Taehyung sertçe yutkunmuş ve kafasını sallamıştı. Bunu yapmak istemiyordu.

"Sorun ne? İstersen ben yapayım, hm?"

Jungkook ellerini uzattığı anda taehyung hızlıca kolunu kendisine doğru çekmişti. Bu jungkook'un kaşlarını çatmasına Neden olurken taehyung'a biraz daha yaklaşmıştı.

"Jungkook sorun değil. Kalsın böyle boşver."

"Koluna bakabilir miyim?"

Taehyung tekrar kafasını sallamış ve kafasını yere eğmişti. O kadar ciddi bir şey değildi. Ama jungkook'a göstermek istemiyordu.

Jungkook yavaşça ellerini taehyung'un ellerine yaklaştırmış, gözlerini ise bir an olsun gözlerinden ayırmamıştı. Sweat'in kollarını katlarken kollarına bakmıyordu. Sadece onun yüzüne bakıyor, az da olsa gülümsüyordu.

"Gördün mü? Sorun yok, bakmadım bile."

Jungkook taehyung dan uzaklaşmadan tekrar denize dönmüştü. Taehyung'u zorlamak istemiyordu, o isterse anlatırdı sonuçta.

"İstediğin zaman anlatabilirsin. Sana baksam bile sen bana bakma. O zaman daha rahat anlatırsın. Bu sahil beni rahatlatıyor. Seni de rahatlatsın diye burada buluşmak istedim. Bana değilde denize anlatıyor gibi anlat."

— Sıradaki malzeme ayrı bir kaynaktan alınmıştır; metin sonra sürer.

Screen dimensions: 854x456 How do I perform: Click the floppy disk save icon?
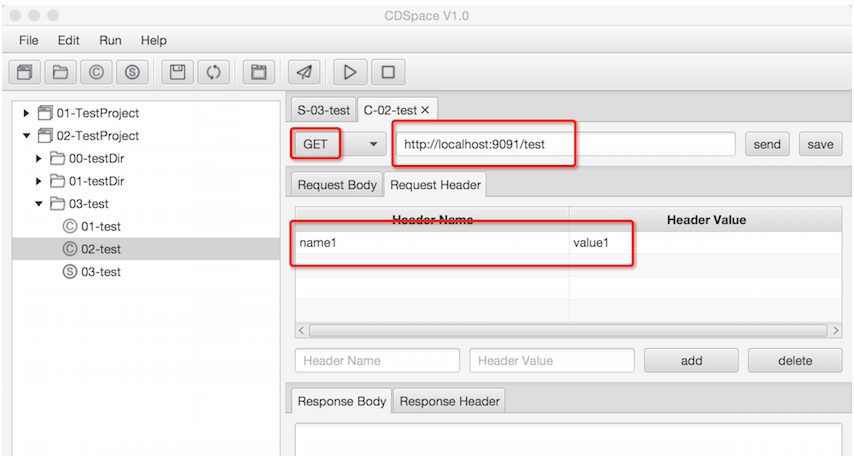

Taehyung yavaşça elleriyle oynamaya başlarken başını sallamıştı. Sonrada kafasını kaldırmış ve denize doğru bakmıştı. Jungkook'a anlatması onun için sorun değildi. Jungkook'u seviyor, onunla rahatlıyordu.

"Küçükken..."

Taehyung derin bir nefes almış ve gözlerini kapatmıştı. Jungkook ona dönmeden elini dokunmuş ve yavaşça okşamıştı. Taehyung bitirene o kadat ona bakmayacaktı.

Taehyung yutkunmuş ve cümlesine başlamıştı.

"Küçükken kendime çok fazla kez zarar verdim. Bunlar büyük şeyler değildi ama ilkokulda başladım buna."

Arkadaşlar sizin için tetikleyici bir olaysa lütfen atlayın üzgünüm bunun için🩷

Dudaklarını birbirine bastırmış ve jungkook'un elini biraz daha sıkı tutmuştu.

"Babam o zamanlar çok fazla çalışırdı. Her zaman en iyisi olmak için eve bile uğramazdı ve annem de beni hiç merak etmezdi. Üçüncü sınıfa giderken, birden düşündüm ve dedim ki bir yerime bir şey olursa benimle ilgilenir mi? O zamanlar bu düşünce bana çok mantıklı gelmişti"

Bacaklarını kendisine doğru çekmiş ve yavaşça yutkunmuştu. Bunları anlatmak hem rahatlatıyor, hem de üzüyordu.

"O zamanlar okul üniforması şorttu. Bu yüzden bacaklarım açık oluyordu. Ben de okul çıkışları bulduğum büyük taşlarla bacaklarıma zarar veriyordum. Bunlar küçük şeylerdi aslında. Sadece birkaç çizik ve morluk veriyordu bana. Ama annem fark etmemişti. İlkokul bitene kadar yapmıştım ama hiç görmedi. Ne üstümü değiştirirken, ne de beni yıkarken. Hiçbirini fark etmedi."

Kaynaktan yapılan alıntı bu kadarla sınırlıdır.